Quali persone porta nel cuore quando entra nella stanza dei bottoni?

«Tantissime tra cui due Martin e Bernardette. Martin era un mio paziente africano di 12 anni orfano di entrambi i genitori, morti di Aids. Era malato anche lui e quando andai a trovarlo, poco prima che morisse, gli chiesi cosa potevo portargli offrendogli frutta e bibite. E lui mi rispose: “Dottoressa, portami le medicine”. Quanto a Bernardette era una prostituta malata di Aids, che disprezzata da tutti viveva in una casupola senza mobili con la sorella. Dopo la stagione delle piogge era crollato il tetto e un giorno la trovai riversa sul pagliericcio tra i brandelli di un materassino rosicchiato dai topi. Soffriva molto e io avevo solo del paracetamolo ma quando le chiesi come stava mi rispose che stava bene.
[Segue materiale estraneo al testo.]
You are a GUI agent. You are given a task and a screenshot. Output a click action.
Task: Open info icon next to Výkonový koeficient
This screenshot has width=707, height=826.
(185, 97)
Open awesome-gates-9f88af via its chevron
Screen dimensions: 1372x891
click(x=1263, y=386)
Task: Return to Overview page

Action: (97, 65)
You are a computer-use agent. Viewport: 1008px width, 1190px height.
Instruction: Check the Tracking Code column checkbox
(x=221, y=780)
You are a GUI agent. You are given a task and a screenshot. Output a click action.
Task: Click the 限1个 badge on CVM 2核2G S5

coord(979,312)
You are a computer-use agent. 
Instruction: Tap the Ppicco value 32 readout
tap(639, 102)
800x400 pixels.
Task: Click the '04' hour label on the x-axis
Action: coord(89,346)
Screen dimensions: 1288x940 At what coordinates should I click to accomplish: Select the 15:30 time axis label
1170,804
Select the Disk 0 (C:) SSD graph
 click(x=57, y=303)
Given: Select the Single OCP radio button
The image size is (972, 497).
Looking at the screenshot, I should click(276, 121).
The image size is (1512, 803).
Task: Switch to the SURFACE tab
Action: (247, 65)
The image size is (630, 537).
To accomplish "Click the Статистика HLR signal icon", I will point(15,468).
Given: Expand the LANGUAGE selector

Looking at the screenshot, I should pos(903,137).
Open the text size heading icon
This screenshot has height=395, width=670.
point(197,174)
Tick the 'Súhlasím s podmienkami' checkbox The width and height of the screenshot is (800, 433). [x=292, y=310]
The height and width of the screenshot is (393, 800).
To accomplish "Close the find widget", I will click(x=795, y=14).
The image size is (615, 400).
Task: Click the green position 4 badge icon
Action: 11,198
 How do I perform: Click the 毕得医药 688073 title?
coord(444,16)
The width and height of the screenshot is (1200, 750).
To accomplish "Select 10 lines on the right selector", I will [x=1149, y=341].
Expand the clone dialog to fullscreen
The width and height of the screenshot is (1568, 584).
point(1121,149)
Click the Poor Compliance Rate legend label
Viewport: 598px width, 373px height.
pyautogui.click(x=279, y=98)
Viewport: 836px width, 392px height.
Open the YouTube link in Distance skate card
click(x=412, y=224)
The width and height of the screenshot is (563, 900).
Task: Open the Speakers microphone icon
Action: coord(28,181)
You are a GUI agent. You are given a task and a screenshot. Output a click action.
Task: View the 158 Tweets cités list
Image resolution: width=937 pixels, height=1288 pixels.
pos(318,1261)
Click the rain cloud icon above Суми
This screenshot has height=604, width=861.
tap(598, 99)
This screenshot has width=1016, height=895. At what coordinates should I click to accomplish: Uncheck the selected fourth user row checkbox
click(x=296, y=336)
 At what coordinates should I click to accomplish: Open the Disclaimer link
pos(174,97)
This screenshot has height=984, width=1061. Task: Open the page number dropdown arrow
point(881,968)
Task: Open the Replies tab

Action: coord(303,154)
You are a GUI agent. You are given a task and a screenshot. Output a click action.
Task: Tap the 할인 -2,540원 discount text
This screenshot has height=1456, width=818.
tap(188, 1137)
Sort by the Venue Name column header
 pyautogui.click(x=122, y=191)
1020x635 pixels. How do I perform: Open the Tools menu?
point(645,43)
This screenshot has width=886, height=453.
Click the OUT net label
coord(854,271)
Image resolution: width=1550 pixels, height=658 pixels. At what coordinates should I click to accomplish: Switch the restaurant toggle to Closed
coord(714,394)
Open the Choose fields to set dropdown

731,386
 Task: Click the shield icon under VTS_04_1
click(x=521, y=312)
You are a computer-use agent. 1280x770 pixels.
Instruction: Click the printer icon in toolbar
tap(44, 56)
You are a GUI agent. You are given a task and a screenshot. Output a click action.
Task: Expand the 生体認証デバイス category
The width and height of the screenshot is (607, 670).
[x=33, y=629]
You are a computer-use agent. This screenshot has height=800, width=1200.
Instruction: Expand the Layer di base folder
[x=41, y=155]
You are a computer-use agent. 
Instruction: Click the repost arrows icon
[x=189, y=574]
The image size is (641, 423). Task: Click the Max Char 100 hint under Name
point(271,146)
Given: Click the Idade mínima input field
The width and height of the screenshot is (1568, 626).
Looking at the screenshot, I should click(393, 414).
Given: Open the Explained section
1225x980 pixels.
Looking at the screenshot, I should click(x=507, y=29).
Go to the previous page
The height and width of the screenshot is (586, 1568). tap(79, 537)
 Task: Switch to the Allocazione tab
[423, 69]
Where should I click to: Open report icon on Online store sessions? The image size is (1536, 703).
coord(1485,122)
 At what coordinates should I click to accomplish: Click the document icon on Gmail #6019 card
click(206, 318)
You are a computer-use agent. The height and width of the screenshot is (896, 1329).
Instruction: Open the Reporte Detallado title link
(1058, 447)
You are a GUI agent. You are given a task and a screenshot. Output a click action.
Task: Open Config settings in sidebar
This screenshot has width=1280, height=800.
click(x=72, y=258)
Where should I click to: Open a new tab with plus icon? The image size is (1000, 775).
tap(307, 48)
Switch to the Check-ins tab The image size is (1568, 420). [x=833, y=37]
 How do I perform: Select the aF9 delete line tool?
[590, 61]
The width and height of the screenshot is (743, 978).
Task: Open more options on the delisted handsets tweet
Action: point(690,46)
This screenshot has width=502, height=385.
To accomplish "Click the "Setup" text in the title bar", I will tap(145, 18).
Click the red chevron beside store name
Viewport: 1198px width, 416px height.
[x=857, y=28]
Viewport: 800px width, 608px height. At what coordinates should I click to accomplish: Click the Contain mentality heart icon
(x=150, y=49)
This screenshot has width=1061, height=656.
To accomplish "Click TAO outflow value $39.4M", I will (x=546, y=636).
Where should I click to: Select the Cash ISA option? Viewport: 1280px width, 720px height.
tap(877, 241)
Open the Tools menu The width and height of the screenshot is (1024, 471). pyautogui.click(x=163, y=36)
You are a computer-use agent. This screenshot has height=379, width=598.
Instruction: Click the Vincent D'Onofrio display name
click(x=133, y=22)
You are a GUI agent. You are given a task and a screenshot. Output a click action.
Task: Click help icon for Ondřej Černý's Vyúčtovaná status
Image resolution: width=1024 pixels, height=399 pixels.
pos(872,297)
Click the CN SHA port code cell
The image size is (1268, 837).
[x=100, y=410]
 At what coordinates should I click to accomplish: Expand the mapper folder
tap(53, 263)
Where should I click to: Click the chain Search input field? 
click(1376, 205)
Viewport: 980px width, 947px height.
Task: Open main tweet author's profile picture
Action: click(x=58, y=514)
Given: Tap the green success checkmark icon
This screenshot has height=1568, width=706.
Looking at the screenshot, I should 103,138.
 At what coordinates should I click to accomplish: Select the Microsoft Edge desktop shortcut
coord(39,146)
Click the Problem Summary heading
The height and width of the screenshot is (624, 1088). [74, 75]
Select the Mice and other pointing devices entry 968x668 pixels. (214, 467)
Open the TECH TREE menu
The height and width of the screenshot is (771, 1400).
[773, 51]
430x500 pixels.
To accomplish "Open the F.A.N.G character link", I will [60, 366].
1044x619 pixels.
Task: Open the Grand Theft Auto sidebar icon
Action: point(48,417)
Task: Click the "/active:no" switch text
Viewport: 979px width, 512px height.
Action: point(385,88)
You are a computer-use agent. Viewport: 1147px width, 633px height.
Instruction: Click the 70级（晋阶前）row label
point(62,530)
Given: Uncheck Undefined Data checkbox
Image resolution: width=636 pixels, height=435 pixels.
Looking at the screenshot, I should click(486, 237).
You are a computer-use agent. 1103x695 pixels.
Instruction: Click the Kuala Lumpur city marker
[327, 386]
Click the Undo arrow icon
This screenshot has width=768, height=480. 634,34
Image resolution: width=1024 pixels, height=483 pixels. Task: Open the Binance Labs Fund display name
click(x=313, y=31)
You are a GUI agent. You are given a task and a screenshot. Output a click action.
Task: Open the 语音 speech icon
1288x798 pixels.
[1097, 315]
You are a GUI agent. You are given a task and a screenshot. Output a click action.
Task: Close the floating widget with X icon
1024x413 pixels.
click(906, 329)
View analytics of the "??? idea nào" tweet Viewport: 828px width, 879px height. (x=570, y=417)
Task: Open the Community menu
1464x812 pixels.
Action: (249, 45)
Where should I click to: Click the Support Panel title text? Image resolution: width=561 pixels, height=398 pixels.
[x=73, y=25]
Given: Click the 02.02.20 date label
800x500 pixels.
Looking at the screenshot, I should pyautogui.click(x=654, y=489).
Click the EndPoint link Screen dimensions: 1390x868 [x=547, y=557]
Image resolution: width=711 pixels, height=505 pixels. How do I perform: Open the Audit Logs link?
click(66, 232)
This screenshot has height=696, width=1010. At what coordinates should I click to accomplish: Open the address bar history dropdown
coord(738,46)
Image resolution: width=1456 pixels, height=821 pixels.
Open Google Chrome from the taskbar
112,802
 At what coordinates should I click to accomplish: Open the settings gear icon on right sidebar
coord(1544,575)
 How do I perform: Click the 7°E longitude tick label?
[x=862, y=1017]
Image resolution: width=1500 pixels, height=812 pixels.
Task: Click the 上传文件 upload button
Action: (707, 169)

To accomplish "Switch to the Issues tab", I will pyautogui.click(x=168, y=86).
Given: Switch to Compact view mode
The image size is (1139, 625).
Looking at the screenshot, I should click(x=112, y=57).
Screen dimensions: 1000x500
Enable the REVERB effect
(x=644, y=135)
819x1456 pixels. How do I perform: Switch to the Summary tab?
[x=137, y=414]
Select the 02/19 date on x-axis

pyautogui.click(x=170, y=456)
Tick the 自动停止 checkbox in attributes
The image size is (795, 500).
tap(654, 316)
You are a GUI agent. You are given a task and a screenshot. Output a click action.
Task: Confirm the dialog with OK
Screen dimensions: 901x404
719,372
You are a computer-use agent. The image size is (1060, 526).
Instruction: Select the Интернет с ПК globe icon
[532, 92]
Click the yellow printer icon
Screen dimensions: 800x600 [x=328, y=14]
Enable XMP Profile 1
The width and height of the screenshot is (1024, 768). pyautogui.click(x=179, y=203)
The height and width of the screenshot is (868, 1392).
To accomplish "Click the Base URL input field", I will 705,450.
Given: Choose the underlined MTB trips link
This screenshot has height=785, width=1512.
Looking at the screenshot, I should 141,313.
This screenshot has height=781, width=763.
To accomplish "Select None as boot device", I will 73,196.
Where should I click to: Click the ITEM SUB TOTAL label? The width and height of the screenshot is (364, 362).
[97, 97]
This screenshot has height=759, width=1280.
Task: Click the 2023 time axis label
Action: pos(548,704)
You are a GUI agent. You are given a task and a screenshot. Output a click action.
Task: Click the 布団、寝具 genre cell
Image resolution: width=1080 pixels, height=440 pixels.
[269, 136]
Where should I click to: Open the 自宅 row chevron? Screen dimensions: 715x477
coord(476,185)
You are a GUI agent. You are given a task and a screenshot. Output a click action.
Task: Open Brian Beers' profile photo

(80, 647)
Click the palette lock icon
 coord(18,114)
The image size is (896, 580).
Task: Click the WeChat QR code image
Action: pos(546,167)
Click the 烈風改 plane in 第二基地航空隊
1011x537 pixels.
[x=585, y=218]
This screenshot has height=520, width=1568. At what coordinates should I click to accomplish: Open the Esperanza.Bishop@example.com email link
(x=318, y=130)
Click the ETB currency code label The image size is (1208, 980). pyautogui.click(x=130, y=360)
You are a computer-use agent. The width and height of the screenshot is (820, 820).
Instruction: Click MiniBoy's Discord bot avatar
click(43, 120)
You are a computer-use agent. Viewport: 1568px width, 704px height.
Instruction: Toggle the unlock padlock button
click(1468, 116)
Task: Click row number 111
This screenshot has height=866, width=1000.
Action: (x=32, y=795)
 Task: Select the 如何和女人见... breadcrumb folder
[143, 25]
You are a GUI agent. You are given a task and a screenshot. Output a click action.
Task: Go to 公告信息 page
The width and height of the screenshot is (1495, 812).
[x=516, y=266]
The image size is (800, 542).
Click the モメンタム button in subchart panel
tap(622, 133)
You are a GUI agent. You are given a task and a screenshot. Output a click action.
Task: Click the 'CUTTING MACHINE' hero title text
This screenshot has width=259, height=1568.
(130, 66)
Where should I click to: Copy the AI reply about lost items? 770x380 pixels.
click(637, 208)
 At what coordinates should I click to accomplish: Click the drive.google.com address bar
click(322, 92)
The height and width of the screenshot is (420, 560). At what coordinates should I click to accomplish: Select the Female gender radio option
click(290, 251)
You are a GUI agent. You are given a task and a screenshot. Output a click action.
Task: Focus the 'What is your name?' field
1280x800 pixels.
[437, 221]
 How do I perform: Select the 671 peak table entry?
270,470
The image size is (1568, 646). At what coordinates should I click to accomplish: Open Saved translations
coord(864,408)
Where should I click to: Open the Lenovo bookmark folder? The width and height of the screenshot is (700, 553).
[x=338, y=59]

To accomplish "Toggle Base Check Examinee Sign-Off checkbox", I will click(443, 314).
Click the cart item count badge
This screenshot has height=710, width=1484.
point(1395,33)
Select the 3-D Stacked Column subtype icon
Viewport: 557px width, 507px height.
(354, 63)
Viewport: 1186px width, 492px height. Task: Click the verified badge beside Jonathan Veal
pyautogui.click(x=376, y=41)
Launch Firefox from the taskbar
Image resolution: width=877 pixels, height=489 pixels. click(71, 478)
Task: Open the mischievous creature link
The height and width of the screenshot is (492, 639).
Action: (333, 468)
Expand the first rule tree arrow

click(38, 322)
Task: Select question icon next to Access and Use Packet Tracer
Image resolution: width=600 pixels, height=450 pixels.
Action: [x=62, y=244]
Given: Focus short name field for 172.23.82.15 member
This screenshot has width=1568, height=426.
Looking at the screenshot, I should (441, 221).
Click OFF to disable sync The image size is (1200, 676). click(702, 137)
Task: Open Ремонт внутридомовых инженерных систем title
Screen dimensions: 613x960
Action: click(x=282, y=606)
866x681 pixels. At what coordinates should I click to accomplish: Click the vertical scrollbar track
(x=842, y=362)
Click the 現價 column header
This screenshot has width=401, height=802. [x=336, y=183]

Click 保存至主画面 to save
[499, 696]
È la forza di Dio replicò di fronte alle mie obiezioni. Da baraccopoli fatiscenti fatte di lamiere e fango ma addolcite dal sorriso dei poveri che, nonostante la miseria, continuano a sorridere alla vita sono stata catapultata al freddo dei palazzi di Ginevra, una delle città più care al mondo. Quasi una vertigine».

L’Onu è nata per contrastare le guerre che tuttavia continuano proliferano, questo sminuisce la sua funzione?

«Da anni alcuni dei paesi più ricchi cercano di delegittimare l’Onu anche negando fondi indispensabili in un periodo tragico dove sono negati anche i diritti di base. Per questo bisogna salvaguardare il dialogo tra i popoli e l’Onu resta l’unica istituzione al mondo in cui si può dialogare a armi pari. Va riformato invece il consiglio di sicurezza che con il suo veto blocca molte iniziative».

Le vostre proposte come ong?

«Ci battiamo, tra l’altro, perché ogni Stato istituisca un ministero della pace, come chiedeva don Oreste, ma anche per il riconoscimento del diritto di solidarietà internazionale che è anche un’arma legale, la punizione del cliente nell’ambito della prostituzione, il superamento di alcune forme di detenzione tramite la comunità educante. Vorremmo infine aprire anche una sede a New York, un progetto avviato poco prima del Covid e che speriamo di portare a compimento nel 2025».

Il primo ricordo che ha di don Oreste?

«La sua gioia, che non era mai scalfita da nulla, e rispecchiava il sogno di nuovi cieli e nuove terre dove trionfasse la giustizia».